Schools: a new front for social justice?
For many years, the battle to be progressive in education inhered in the institution of the school itself and the knowledge it taught. Progressives were often those who saw that education for all should amount to more than job training for the masses and academic knowledge for the privileged few. It was simple to understand: do you want your school to be academic or vocational? Do you want to understand Plato’s thought about justice and Newton’s thought about matter? Or do you want to be trained up to ‘do the job’? Justice, for the student, was something they studied and read about in books, if they were lucky enough to have serious teachers. Otherwise, students learned on the job, or on the streets.

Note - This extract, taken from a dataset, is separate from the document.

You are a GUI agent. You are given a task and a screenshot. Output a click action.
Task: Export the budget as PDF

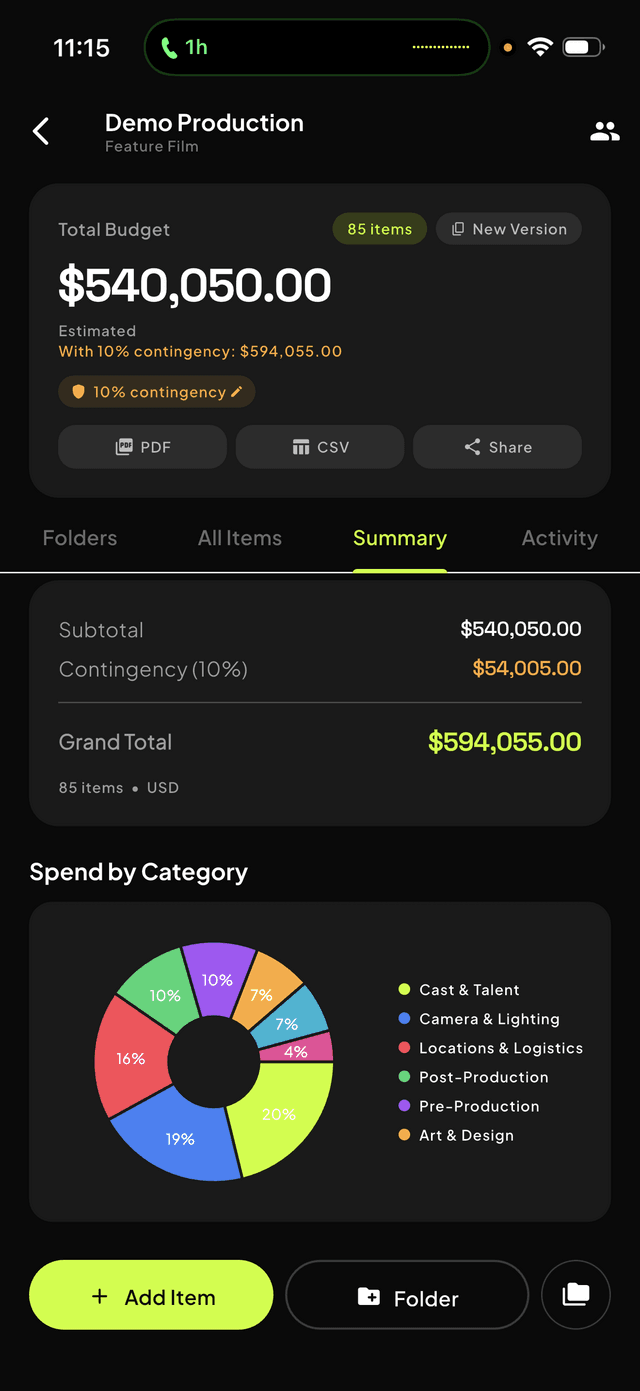142,447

A subtle shift has taken place in the past few years, however, whereby a more purposeful idea has come to dominate the thinking of many educationalists: social justice. In its myriad guises over recent decades, the progressive case has shifted its gaze from academic knowledge for all to social inclusion, social mobility and now social justice as an educational aim in itself.
With such social – rather than educational – outcomes as the desired end game, we have witnessed remarkable shifts in the leading ideas in education. Educationalists and teachers now often talk about assessment, not examination; about outcomes, not knowledge; about disadvantage, not elitism; and about identity rather than achievement. In short, the need for students to feel equal is perceived to be more important in their education than the actual equality of opportunity and knowledge they acquire. In other words, they won’t so much learn about justice – whether via studying literature, sociology, politics, history – as be judged by whether they themselves have achieved social mobility or become ‘social justice warriors’.
Social justice has even acquired some useful sidekicks, such as social pedagogy, to ensure that the medium fits the message. To its supporters, social justice sounds like the last leg of an educational journey towards liberation. But is it so clear? Does social justice mean schools have finally shaken off the shackles of the old ‘dead white male’ curriculum? Does social justice mean that all pupils can really now be educated? Or is something else happening to the meaning of education when we justify it through the social justice lens? Should we apply social justice to education or read about it in books instead?